In this country we have an ill-kept secret. We are racist to the core. I am racist to the core. This is true even though we have varying degrees of consciousness and commitment to rectifying injustices perpetrated on our black neighbors and fellow-citizens.

It didn’t happen yesterday. It happened the moment we began building our nation on the backs of slave labor. Yes, we’ve used white slave labor also, and are still addicted to that. Witness our below-living standard wages in many states and businesses.

But the case of imported slave labor has its own history—which is foundational to our nation’s history. It includes what’s happening today in our school systems, prisons, courts and neighborhoods.

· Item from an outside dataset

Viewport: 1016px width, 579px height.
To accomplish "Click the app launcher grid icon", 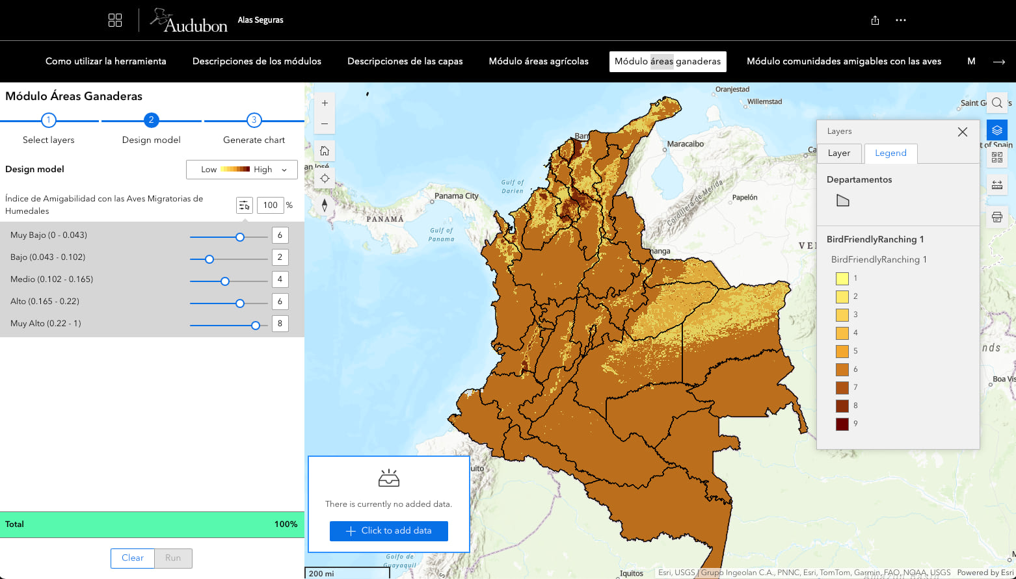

It’s no longer enough to say ‘I’m against racism.’ Or ‘this company, university, state, nation or political party is against racism in all its forms.’

The question is more basic than that: Are we committed in our homes and in our places of business to dismantling racism? Are we engaging our brothers and sisters in conversation, letting them lead us to take strategic action together to replace policies and procedures that enable racism?

This is personal and institutional work. Not an overnight fix, or an easy answer to a survey question. It asks us to stand up and be counted on the side of dismantling racism—not just saying we’re ‘antiracist.’

Eloquent statements or sermons, and ever-so-large protests aren’t working. We seem to be at a stalemate.

In fact, we seem to be going backwards. We’ve developed and largely accepted a devious approach to being color-blind. We lock people up in prisons, restrict them to certain parts of our cities, towns, businesses and school systems, and lower the impact of their votes in state and national elections.

Out of sight, out of mind? An increasingly uneven playing field? This isn’t a proud legacy. It’s a judgment and a strategy against all of us.